Aufgabe 1:
Beantworte anhand des vorgegebenen Textes die folgenden Fragen:
(a) Was legt man in die Flasche, um einen Affen zu fangen?
(b) Wer hatte die Idee, einen „Sicherheitsstreifen“ im Südlibanon besetzt zu halten?
(c) Wozu benutzten die Syrer die Hisbollah?
Aufgabe 2: Aktualisiere in den Zeilen der Übungsdaten den Abschnitt von der Zeile mit „Image resolution: width=1373“ bis einschließlich der Zeile mit „I will pos(91,342).“, indem du „item“ durch „entry“ ersetzt. Gib nur diesen Abschnitt aus und lass alles andere unverändert.

Vorgegebener Text:
>>>>>

■ Der Hisbollah-Angriff zeigt die Schwäche von Israels Politik
: Der gefangene Affe

Wie kann man Affen fangen? Ganz einfach: Man nimmt eine Flasche, bindet sie an einen Baum und legt eine Pflaume hinein. Der Affe greift in die Flasche, nimmt die Pflaume und will sie herausziehen, aber er kann nicht: Die Faust mit der Pflaume paßt nicht durch den Flaschenhals. Natürlich könnte der Affe sich jederzeit befreien, er muß nur die Pflaume loslassen. Aber gerade dazu ist er nicht imstande.

So ist unsere Lage im Libanon. Als die israelische Armee zwei Jahre nach dem unglückseligen Libanon- Feldzug sich endlich von dort zurückzog, hatte Schimon Peres die geniale Idee, einen „Sicherheitsstreifen“ im Südlibanon besetzt zu halten. Diese Besetzung hat dazu geführt, daß die Hisbollah, die bis dahin eine winzige fundamentalistische Randgruppe war, sich als Freiheitskämpfer bewähren konnte und nun eine Massenbewegung und Elite-Guerillatruppe ist. Damaskus und Teheran haben ihr Vergnügen daran. Die Syrer benutzten sie als Ersatztruppe, um Israel unter Druck zu setzen und zu zwingen, die syrischen Golan-Höhen zurückzugeben. Was kann Israel tun?

<<<<<

Übungsdaten:
>>>>>

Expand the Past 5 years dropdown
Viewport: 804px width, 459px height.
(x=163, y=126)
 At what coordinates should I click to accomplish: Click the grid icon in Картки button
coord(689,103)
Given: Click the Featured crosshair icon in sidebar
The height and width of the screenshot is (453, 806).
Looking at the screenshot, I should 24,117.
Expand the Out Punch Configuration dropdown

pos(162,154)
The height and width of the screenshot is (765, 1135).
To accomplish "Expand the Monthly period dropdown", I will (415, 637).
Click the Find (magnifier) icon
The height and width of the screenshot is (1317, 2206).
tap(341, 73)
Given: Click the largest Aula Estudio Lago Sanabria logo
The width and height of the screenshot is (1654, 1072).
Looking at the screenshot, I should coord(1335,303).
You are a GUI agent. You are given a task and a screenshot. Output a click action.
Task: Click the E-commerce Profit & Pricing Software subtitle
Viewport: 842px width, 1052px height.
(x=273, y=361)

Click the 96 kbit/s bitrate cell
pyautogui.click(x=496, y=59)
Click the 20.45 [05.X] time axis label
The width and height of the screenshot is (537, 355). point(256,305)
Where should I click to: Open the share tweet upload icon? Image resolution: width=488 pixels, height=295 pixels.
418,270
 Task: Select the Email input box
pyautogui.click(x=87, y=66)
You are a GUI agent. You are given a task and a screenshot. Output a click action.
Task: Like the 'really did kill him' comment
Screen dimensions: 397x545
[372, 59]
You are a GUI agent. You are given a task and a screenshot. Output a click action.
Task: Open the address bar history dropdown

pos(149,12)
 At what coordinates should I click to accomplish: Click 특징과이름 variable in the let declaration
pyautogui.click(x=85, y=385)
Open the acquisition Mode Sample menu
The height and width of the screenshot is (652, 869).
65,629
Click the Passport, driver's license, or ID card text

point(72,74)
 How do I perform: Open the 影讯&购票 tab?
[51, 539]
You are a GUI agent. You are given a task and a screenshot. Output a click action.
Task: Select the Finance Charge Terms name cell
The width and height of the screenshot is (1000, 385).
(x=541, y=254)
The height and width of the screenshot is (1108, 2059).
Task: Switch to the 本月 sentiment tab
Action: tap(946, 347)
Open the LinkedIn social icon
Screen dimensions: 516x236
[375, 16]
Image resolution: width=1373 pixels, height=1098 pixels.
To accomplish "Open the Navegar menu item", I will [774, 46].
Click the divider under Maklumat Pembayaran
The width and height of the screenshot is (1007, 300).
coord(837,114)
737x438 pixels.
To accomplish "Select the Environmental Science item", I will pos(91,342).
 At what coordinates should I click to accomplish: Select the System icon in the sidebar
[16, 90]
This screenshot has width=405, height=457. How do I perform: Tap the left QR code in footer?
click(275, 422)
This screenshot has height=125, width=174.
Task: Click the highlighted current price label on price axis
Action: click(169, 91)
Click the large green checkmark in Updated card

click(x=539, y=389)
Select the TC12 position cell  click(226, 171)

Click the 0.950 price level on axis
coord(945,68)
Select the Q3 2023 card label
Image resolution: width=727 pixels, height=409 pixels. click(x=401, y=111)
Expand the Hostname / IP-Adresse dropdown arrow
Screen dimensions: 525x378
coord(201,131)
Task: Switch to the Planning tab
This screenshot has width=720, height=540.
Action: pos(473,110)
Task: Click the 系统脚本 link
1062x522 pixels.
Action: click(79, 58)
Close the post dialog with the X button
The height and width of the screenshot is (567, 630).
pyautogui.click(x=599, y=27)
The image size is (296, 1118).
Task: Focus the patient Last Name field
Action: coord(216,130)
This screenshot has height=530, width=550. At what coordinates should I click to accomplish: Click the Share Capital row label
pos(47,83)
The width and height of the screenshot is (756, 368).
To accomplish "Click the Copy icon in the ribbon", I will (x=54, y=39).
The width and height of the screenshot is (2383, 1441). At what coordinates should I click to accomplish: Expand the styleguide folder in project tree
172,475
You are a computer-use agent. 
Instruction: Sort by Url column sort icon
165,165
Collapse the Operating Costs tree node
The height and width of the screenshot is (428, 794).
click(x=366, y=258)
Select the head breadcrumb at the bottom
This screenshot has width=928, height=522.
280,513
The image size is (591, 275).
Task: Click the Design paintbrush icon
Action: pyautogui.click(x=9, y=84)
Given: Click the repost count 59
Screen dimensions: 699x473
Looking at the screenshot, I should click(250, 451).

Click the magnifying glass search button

<<<<<

Richtige Antwort 1:
(a) Eine Pflaume.
(b) Schimon Peres.
(c) Als Ersatztruppe, um Israel unter Druck zu setzen und zu zwingen, die syrischen Golan-Höhen zurückzugeben.

Richtige Antwort 2:
Image resolution: width=1373 pixels, height=1098 pixels.
To accomplish "Open the Navegar menu entry", I will [774, 46].
Click the divider under Maklumat Pembayaran
The width and height of the screenshot is (1007, 300).
coord(837,114)
737x438 pixels.
To accomplish "Select the Environmental Science entry", I will pos(91,342).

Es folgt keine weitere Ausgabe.